START Provided data
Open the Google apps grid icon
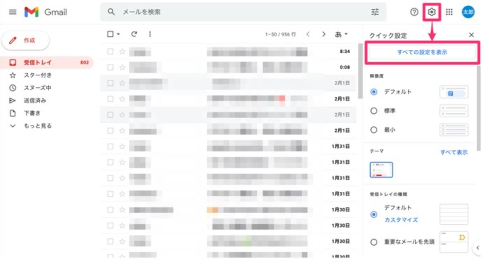 [x=449, y=12]
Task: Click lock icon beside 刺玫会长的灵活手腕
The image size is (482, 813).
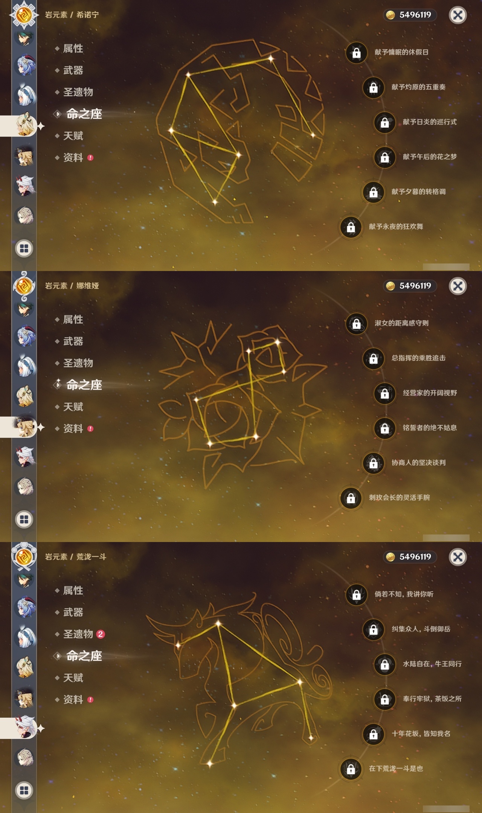Action: (351, 498)
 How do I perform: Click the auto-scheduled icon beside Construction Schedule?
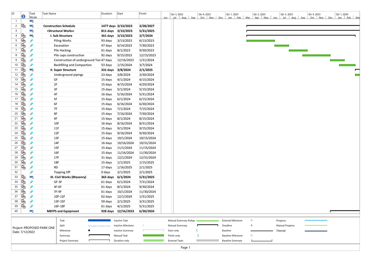(31, 26)
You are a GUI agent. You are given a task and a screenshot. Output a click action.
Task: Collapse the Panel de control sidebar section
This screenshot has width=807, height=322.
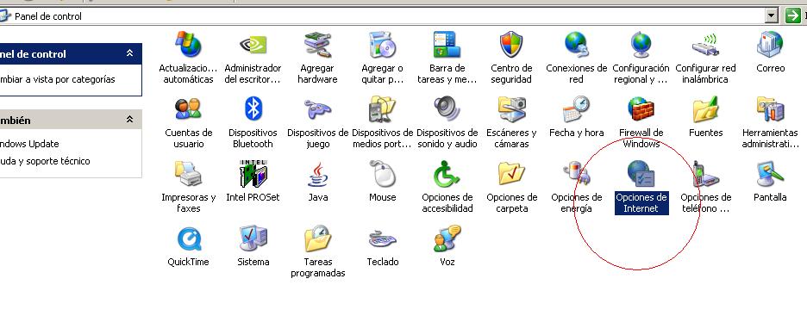coord(129,53)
END Provided data
What needs to be done: Your answer must be a verbatim copy of the entries above, with no images included.

Written response:
Open the Google apps grid icon
 [x=449, y=12]
Task: Click lock icon beside 刺玫会长的灵活手腕
The image size is (482, 813).
Action: (351, 498)
 How do I perform: Click the auto-scheduled icon beside Construction Schedule?
(31, 26)
You are a GUI agent. You are given a task and a screenshot. Output a click action.
Task: Collapse the Panel de control sidebar section
This screenshot has width=807, height=322.
coord(129,53)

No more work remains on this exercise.